Moreover, 3 possible text chunking modes could be selected by specifying it with the option -scraper :

  • Adjacent clustering (default)
  • Sentence splitting
  • Paragraph splitting

More information could be retrieved by running

python3 use_pipeline.py -h 
usage: CTI Document Analyzer [-h] -path PATH [-so | -po]
                             [-scraper {semantic,naive,paragraph}]
                             [-summarize] [-tfv]

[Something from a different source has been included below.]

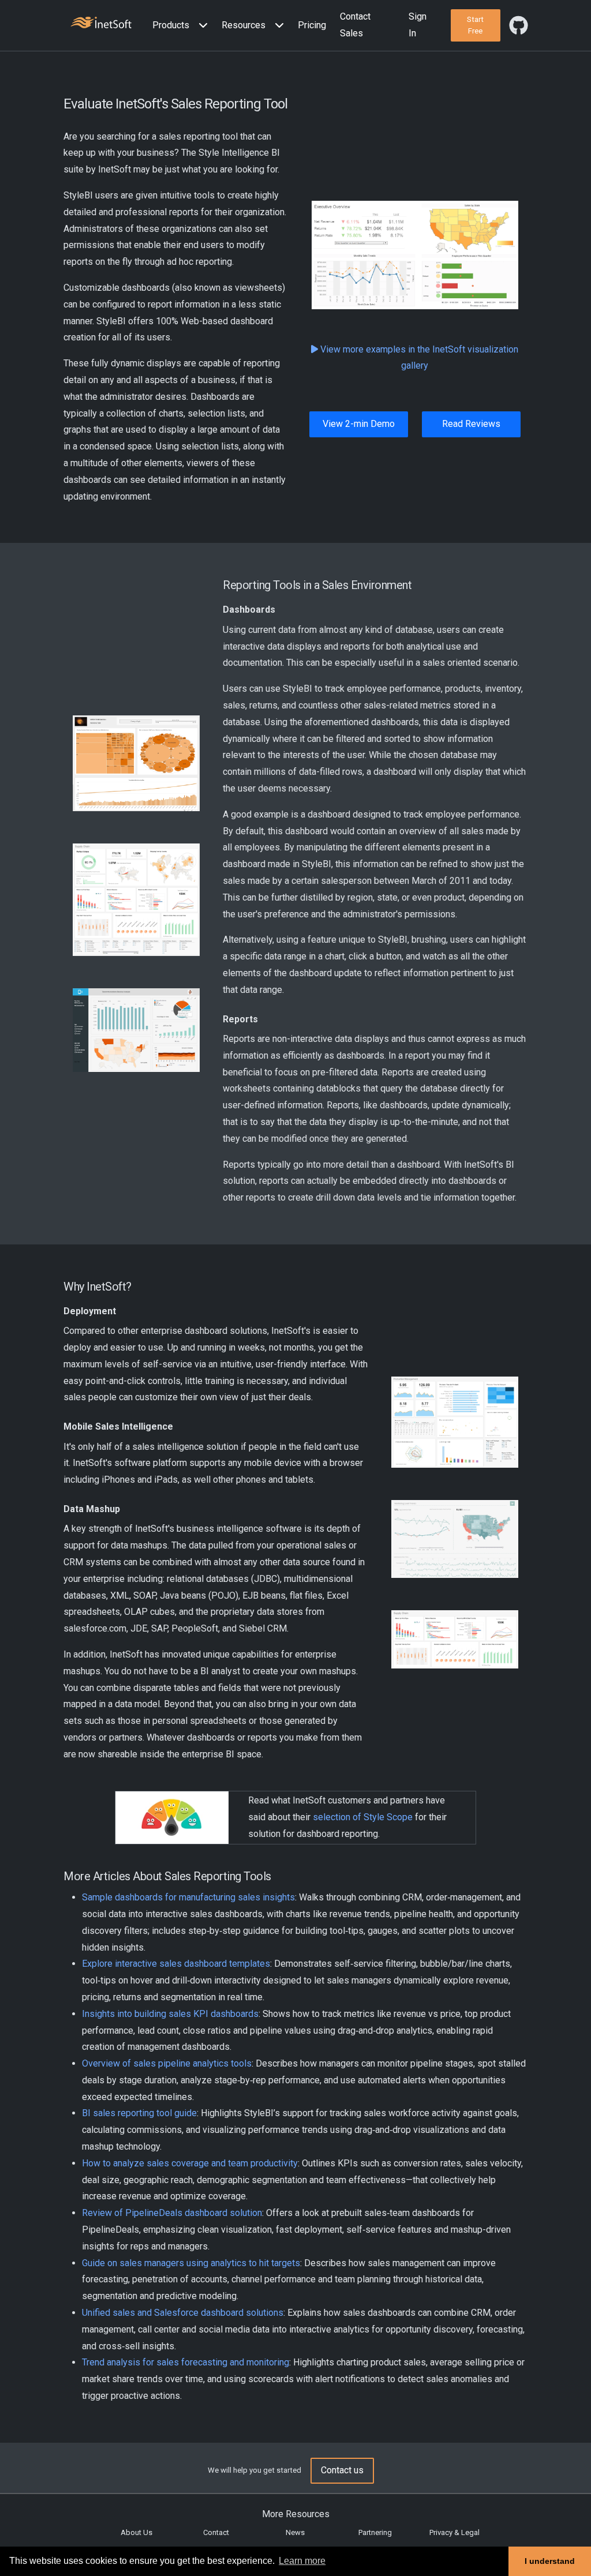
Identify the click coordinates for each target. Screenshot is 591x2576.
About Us (136, 2532)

It retieves ATT&CK Techniques from the document given in input using multiple
DL-Models

options:
  -h, --help            
  -path PATH            Path of CTRs (if used in scrape only mode/default
                        mode), or path of CTI scraped (previous output
                        provided from so-mode) if used in predict only mode
  -so, --scrape-only    uses the script only as a scraper and chunker for
                        CTRs.
  -po, --predict-only   uses the script only for prediction, the output of
                        scrape-only must be provided
  -scraper {semantic,naive,paragraph}
                        What chunker should be used
  -summarize            Chose if should be provided the summarization of
                        scraped paragraph
  -tfv, --tf-verbose    Enable Tensorflow/Torch/CUDA Warming and info

The input should be provided into a folder in .pdf or .html format

Folder Organization

The framework is organized in many folders:

├── data
      ├── caldera
      ├── resources
          ├── apt29
          ├── carbanak
          ├── fin6
          ├── fin7
          ├── menuPass
          ├── oilrig
          ├── sandworm
          └── wizardspider
      ├── datasets
      	├── dataset_classifier.csv
        └── dataset_detector.csv
      └── sorter
├── finetune
├── models
├── output
├── sorter
├── utilities
├── requirements.txt
├── use_pipeline.py
├── LICENSE
└── README.md

  • The data/ folder contains many information unnecessary for the framework execution

    • In data/resources/ are listed all the resources used in our analysis
    • In data/datasets/ are present the dataset in .csv format
  • The finetune/ folder contains the script which could be used to recreate the models provided.

  • The models/ folder contains the wrapping class of the used model. Those models (downloadable in figshare must be provided in the models/data/ folder

  • The other folders are framework utilities.